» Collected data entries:
** Start **
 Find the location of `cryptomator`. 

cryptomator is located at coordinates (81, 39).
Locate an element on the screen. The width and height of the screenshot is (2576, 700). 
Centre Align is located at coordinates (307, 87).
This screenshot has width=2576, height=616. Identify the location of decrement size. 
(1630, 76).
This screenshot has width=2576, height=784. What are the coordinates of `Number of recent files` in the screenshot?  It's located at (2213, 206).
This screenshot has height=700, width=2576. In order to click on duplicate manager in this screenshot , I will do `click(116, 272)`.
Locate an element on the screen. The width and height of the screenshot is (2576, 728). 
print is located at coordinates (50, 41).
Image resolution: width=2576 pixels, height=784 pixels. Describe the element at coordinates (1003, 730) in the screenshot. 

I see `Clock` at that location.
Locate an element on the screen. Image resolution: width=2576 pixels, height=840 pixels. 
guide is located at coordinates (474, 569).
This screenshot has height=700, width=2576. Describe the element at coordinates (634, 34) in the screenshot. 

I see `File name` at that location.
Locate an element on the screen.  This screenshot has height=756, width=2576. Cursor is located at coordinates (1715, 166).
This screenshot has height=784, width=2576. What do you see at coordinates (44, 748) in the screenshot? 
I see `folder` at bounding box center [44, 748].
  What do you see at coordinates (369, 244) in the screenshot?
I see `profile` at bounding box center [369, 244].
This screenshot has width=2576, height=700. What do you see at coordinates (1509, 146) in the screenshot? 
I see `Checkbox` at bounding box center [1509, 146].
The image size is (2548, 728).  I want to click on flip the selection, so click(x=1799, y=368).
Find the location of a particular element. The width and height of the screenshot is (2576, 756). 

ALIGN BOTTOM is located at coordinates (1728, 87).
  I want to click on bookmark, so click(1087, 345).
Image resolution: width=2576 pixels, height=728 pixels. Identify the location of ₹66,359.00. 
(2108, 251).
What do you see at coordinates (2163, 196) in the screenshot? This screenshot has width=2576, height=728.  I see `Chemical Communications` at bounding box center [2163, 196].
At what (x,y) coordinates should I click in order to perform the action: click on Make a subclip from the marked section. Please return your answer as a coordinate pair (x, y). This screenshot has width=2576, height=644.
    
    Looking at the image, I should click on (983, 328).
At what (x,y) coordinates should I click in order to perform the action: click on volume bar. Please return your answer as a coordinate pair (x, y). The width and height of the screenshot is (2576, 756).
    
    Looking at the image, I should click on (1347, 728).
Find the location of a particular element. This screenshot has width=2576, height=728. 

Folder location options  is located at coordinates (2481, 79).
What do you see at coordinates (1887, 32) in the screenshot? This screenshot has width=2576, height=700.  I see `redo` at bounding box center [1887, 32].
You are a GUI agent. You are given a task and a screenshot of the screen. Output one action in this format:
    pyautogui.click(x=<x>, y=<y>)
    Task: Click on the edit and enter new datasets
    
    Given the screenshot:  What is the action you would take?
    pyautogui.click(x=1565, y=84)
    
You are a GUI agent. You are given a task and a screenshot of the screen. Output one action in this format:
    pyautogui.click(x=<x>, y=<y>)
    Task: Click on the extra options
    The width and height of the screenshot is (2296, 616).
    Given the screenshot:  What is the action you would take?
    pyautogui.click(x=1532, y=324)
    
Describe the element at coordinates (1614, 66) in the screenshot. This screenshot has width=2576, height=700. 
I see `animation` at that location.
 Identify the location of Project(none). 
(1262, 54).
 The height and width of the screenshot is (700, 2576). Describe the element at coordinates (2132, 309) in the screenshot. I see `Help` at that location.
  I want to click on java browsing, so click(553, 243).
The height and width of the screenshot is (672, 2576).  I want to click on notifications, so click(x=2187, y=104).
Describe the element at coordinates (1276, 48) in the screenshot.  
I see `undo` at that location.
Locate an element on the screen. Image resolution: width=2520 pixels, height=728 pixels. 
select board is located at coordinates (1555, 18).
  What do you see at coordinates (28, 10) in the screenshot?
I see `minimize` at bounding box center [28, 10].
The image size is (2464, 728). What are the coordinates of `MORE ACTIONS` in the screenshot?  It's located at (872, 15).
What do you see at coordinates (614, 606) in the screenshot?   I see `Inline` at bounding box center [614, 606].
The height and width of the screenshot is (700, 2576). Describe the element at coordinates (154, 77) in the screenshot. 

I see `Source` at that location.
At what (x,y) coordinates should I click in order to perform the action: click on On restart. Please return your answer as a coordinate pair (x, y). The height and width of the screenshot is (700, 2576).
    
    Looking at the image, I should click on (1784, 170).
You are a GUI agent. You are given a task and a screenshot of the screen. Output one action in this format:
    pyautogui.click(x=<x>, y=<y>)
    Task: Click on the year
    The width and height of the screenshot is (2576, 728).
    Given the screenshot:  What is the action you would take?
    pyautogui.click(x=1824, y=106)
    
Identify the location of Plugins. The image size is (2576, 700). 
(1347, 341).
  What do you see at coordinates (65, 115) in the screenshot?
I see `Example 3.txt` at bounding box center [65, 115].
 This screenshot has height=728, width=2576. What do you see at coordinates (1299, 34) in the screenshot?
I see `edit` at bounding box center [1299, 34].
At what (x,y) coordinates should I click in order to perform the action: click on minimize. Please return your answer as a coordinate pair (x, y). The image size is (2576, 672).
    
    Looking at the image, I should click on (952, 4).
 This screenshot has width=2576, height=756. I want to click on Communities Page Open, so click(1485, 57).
** End **
» Exercise requirements: Please copy out every one of the rows above word for word.

» Solution:
 Find the location of `cryptomator`. 

cryptomator is located at coordinates (81, 39).
Locate an element on the screen. The width and height of the screenshot is (2576, 700). 
Centre Align is located at coordinates (307, 87).
This screenshot has width=2576, height=616. Identify the location of decrement size. 
(1630, 76).
This screenshot has width=2576, height=784. What are the coordinates of `Number of recent files` in the screenshot?  It's located at (2213, 206).
This screenshot has height=700, width=2576. In order to click on duplicate manager in this screenshot , I will do `click(116, 272)`.
Locate an element on the screen. The width and height of the screenshot is (2576, 728). 
print is located at coordinates (50, 41).
Image resolution: width=2576 pixels, height=784 pixels. Describe the element at coordinates (1003, 730) in the screenshot. 

I see `Clock` at that location.
Locate an element on the screen. Image resolution: width=2576 pixels, height=840 pixels. 
guide is located at coordinates (474, 569).
This screenshot has height=700, width=2576. Describe the element at coordinates (634, 34) in the screenshot. 

I see `File name` at that location.
Locate an element on the screen.  This screenshot has height=756, width=2576. Cursor is located at coordinates (1715, 166).
This screenshot has height=784, width=2576. What do you see at coordinates (44, 748) in the screenshot? 
I see `folder` at bounding box center [44, 748].
  What do you see at coordinates (369, 244) in the screenshot?
I see `profile` at bounding box center [369, 244].
This screenshot has width=2576, height=700. What do you see at coordinates (1509, 146) in the screenshot? 
I see `Checkbox` at bounding box center [1509, 146].
The image size is (2548, 728).  I want to click on flip the selection, so click(x=1799, y=368).
Find the location of a particular element. The width and height of the screenshot is (2576, 756). 

ALIGN BOTTOM is located at coordinates (1728, 87).
  I want to click on bookmark, so click(1087, 345).
Image resolution: width=2576 pixels, height=728 pixels. Identify the location of ₹66,359.00. 
(2108, 251).
What do you see at coordinates (2163, 196) in the screenshot? This screenshot has width=2576, height=728.  I see `Chemical Communications` at bounding box center [2163, 196].
At what (x,y) coordinates should I click in order to perform the action: click on Make a subclip from the marked section. Please return your answer as a coordinate pair (x, y). This screenshot has width=2576, height=644.
    
    Looking at the image, I should click on (983, 328).
At what (x,y) coordinates should I click in order to perform the action: click on volume bar. Please return your answer as a coordinate pair (x, y). The width and height of the screenshot is (2576, 756).
    
    Looking at the image, I should click on (1347, 728).
Find the location of a particular element. This screenshot has width=2576, height=728. 

Folder location options  is located at coordinates (2481, 79).
What do you see at coordinates (1887, 32) in the screenshot? This screenshot has width=2576, height=700.  I see `redo` at bounding box center [1887, 32].
You are a GUI agent. You are given a task and a screenshot of the screen. Output one action in this format:
    pyautogui.click(x=<x>, y=<y>)
    Task: Click on the edit and enter new datasets
    
    Given the screenshot:  What is the action you would take?
    pyautogui.click(x=1565, y=84)
    
You are a GUI agent. You are given a task and a screenshot of the screen. Output one action in this format:
    pyautogui.click(x=<x>, y=<y>)
    Task: Click on the extra options
    The width and height of the screenshot is (2296, 616).
    Given the screenshot:  What is the action you would take?
    pyautogui.click(x=1532, y=324)
    
Describe the element at coordinates (1614, 66) in the screenshot. This screenshot has width=2576, height=700. 
I see `animation` at that location.
 Identify the location of Project(none). 
(1262, 54).
 The height and width of the screenshot is (700, 2576). Describe the element at coordinates (2132, 309) in the screenshot. I see `Help` at that location.
  I want to click on java browsing, so click(553, 243).
The height and width of the screenshot is (672, 2576).  I want to click on notifications, so click(x=2187, y=104).
Describe the element at coordinates (1276, 48) in the screenshot.  
I see `undo` at that location.
Locate an element on the screen. Image resolution: width=2520 pixels, height=728 pixels. 
select board is located at coordinates (1555, 18).
  What do you see at coordinates (28, 10) in the screenshot?
I see `minimize` at bounding box center [28, 10].
The image size is (2464, 728). What are the coordinates of `MORE ACTIONS` in the screenshot?  It's located at (872, 15).
What do you see at coordinates (614, 606) in the screenshot?   I see `Inline` at bounding box center [614, 606].
The height and width of the screenshot is (700, 2576). Describe the element at coordinates (154, 77) in the screenshot. 

I see `Source` at that location.
At what (x,y) coordinates should I click in order to perform the action: click on On restart. Please return your answer as a coordinate pair (x, y). The height and width of the screenshot is (700, 2576).
    
    Looking at the image, I should click on (1784, 170).
You are a GUI agent. You are given a task and a screenshot of the screen. Output one action in this format:
    pyautogui.click(x=<x>, y=<y>)
    Task: Click on the year
    The width and height of the screenshot is (2576, 728).
    Given the screenshot:  What is the action you would take?
    pyautogui.click(x=1824, y=106)
    
Identify the location of Plugins. The image size is (2576, 700). 
(1347, 341).
  What do you see at coordinates (65, 115) in the screenshot?
I see `Example 3.txt` at bounding box center [65, 115].
 This screenshot has height=728, width=2576. What do you see at coordinates (1299, 34) in the screenshot?
I see `edit` at bounding box center [1299, 34].
At what (x,y) coordinates should I click in order to perform the action: click on minimize. Please return your answer as a coordinate pair (x, y). The image size is (2576, 672).
    
    Looking at the image, I should click on (952, 4).
 This screenshot has width=2576, height=756. I want to click on Communities Page Open, so click(1485, 57).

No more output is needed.